▸ THE PROBLEM: Your copy must hold every line of the records word for word. It must hold no pictures.

▸ DATA SUPPLIED:
########

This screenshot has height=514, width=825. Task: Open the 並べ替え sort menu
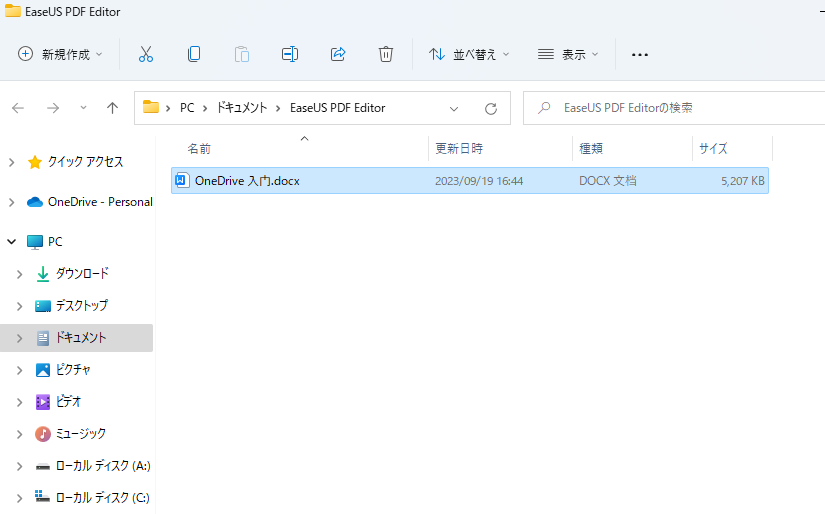pos(469,54)
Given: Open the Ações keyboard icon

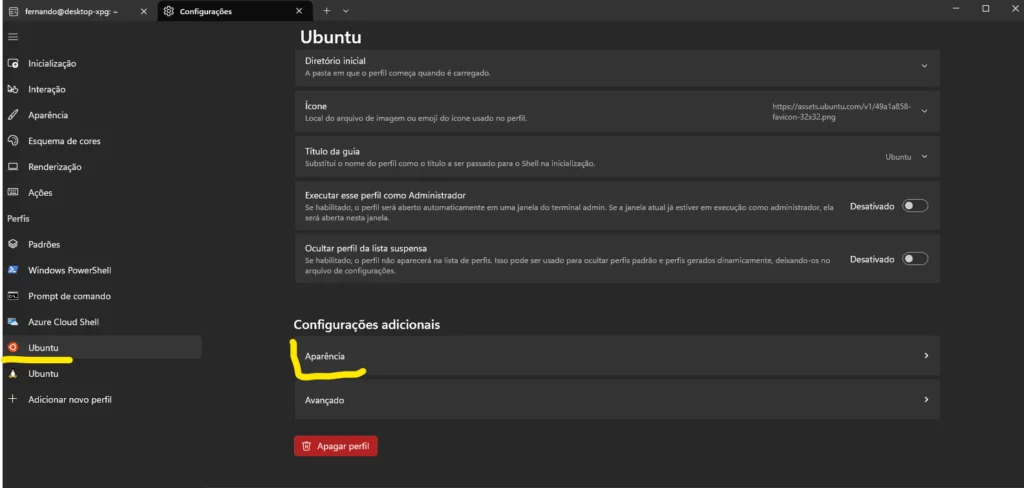Looking at the screenshot, I should click(12, 193).
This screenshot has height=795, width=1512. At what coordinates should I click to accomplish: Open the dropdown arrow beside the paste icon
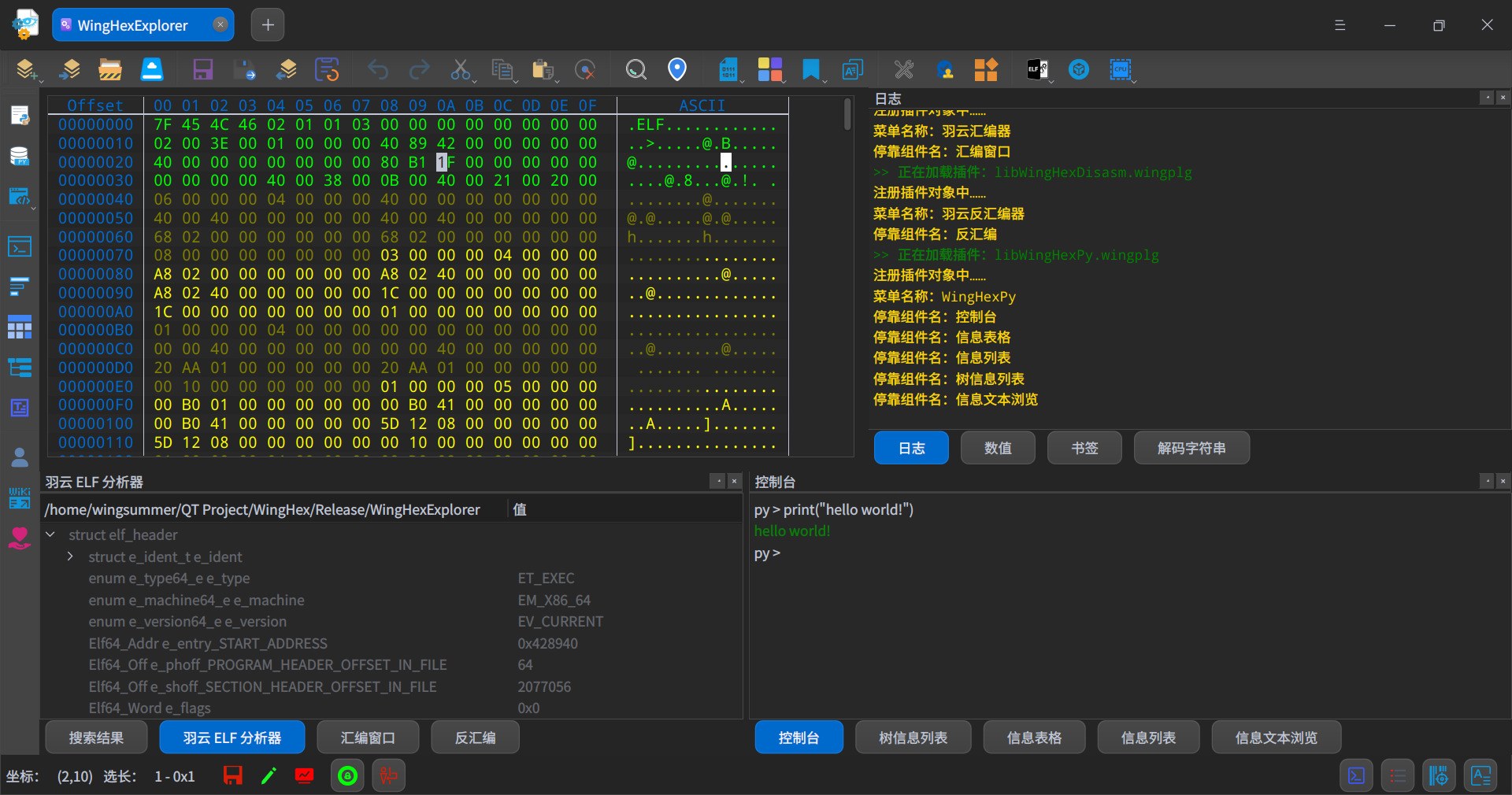pyautogui.click(x=557, y=80)

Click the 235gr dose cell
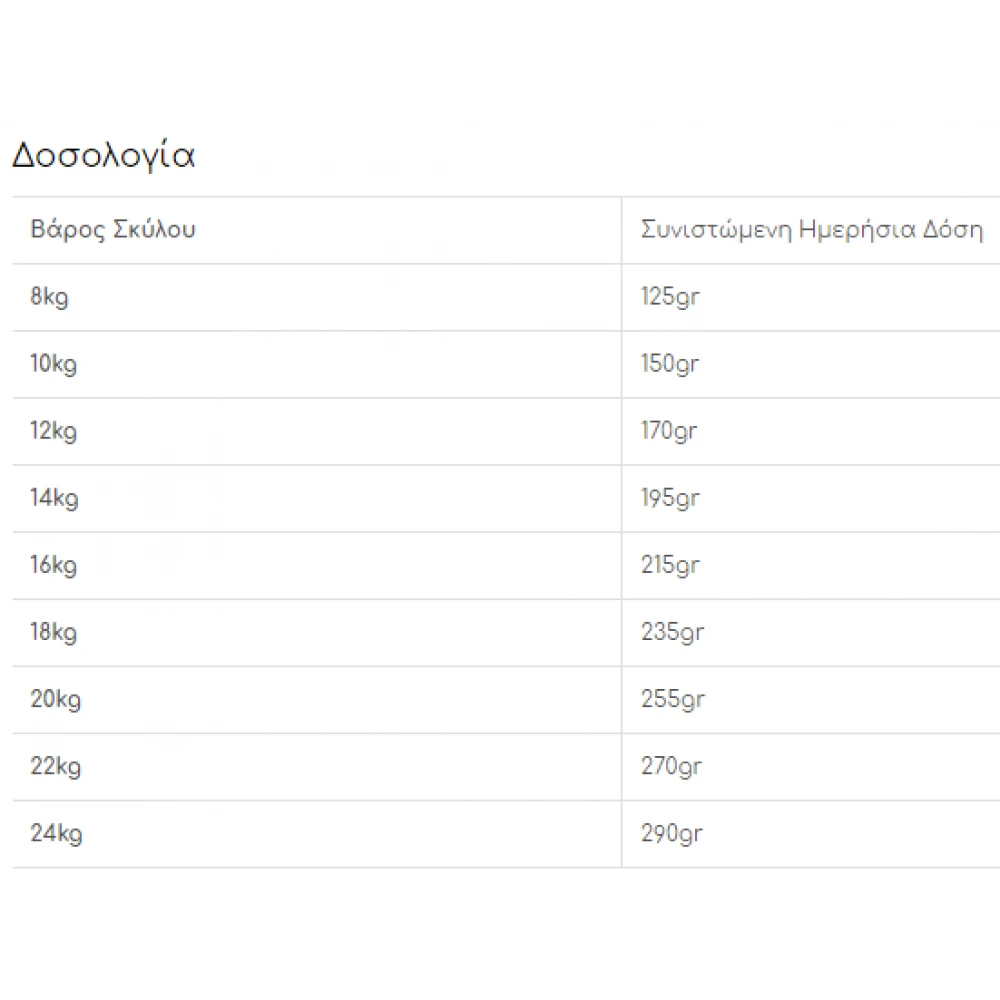672,632
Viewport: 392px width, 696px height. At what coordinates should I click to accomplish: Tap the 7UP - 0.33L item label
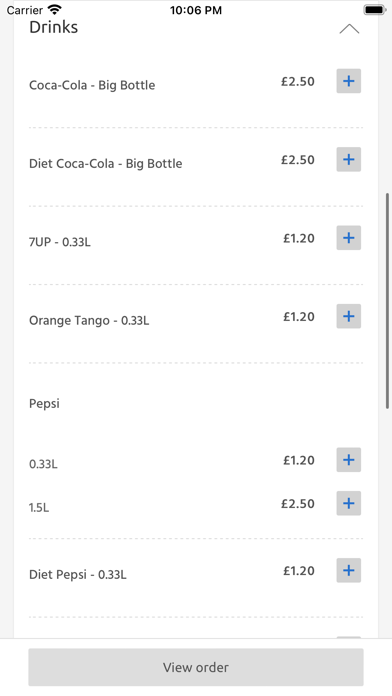pos(59,242)
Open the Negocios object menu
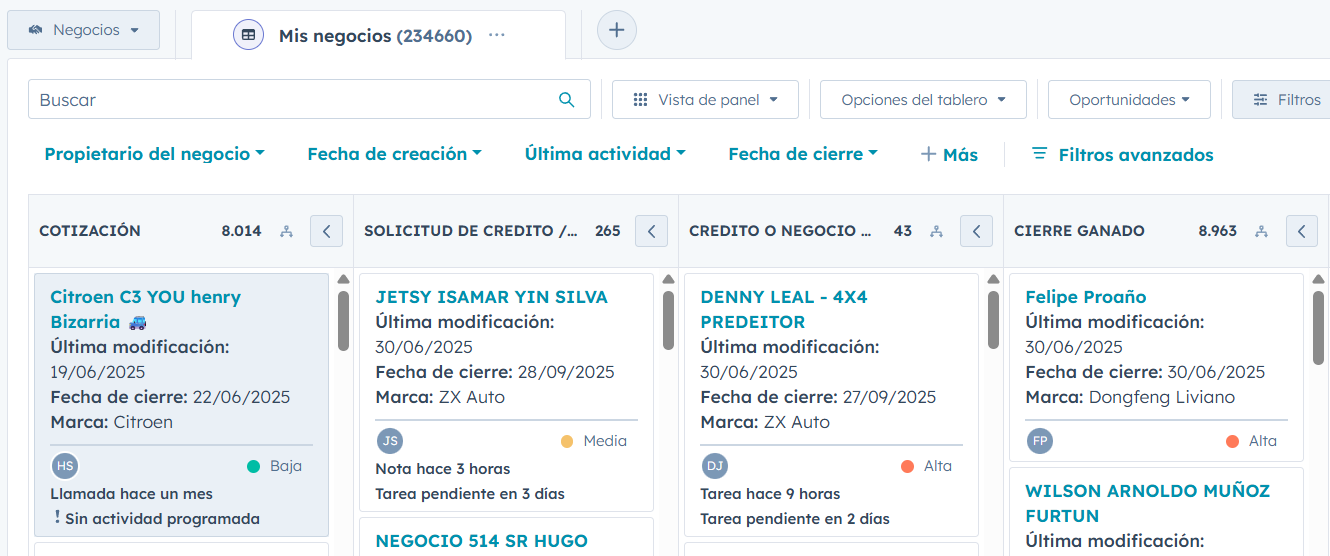This screenshot has width=1330, height=556. click(x=84, y=30)
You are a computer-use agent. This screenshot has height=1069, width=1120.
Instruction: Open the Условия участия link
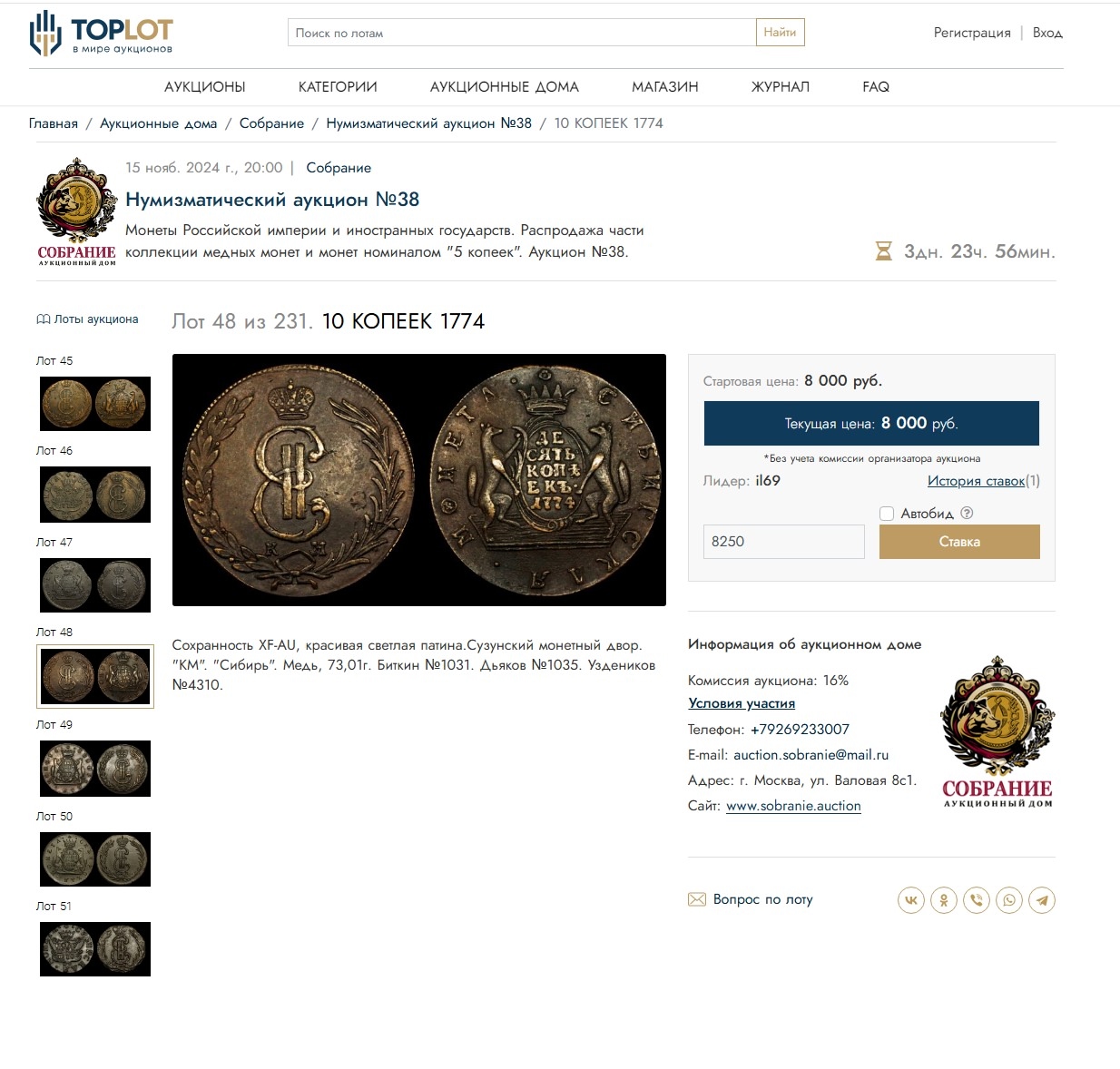pyautogui.click(x=742, y=703)
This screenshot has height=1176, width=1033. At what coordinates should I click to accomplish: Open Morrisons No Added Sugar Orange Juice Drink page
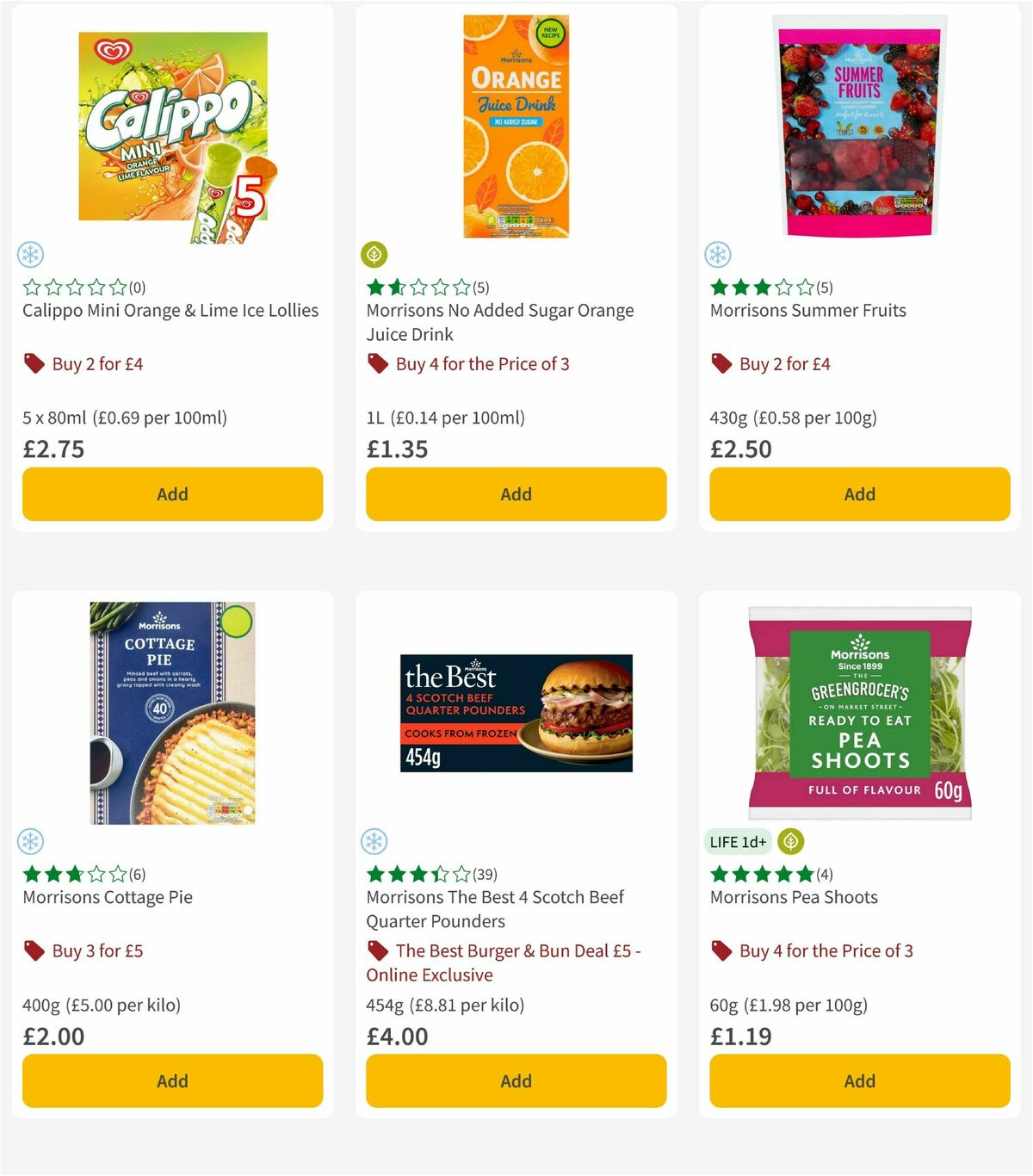[499, 322]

########

▸ ANSWER TO THE EXERCISE:
This screenshot has height=514, width=825. Task: Open the 並べ替え sort menu
pos(469,54)
Given: Open the Ações keyboard icon

Looking at the screenshot, I should click(12, 193).
This screenshot has height=795, width=1512. At what coordinates should I click to accomplish: Open the dropdown arrow beside the paste icon
pyautogui.click(x=557, y=80)

Click the 235gr dose cell
672,632
Viewport: 392px width, 696px height. At what coordinates should I click to accomplish: Tap the 7UP - 0.33L item label
pos(59,242)
Open the Negocios object menu
This screenshot has width=1330, height=556. click(x=84, y=30)
You are a computer-use agent. This screenshot has height=1069, width=1120.
Instruction: Open the Условия участия link
pyautogui.click(x=742, y=703)
This screenshot has height=1176, width=1033. At what coordinates should I click to accomplish: Open Morrisons No Added Sugar Orange Juice Drink page
[499, 322]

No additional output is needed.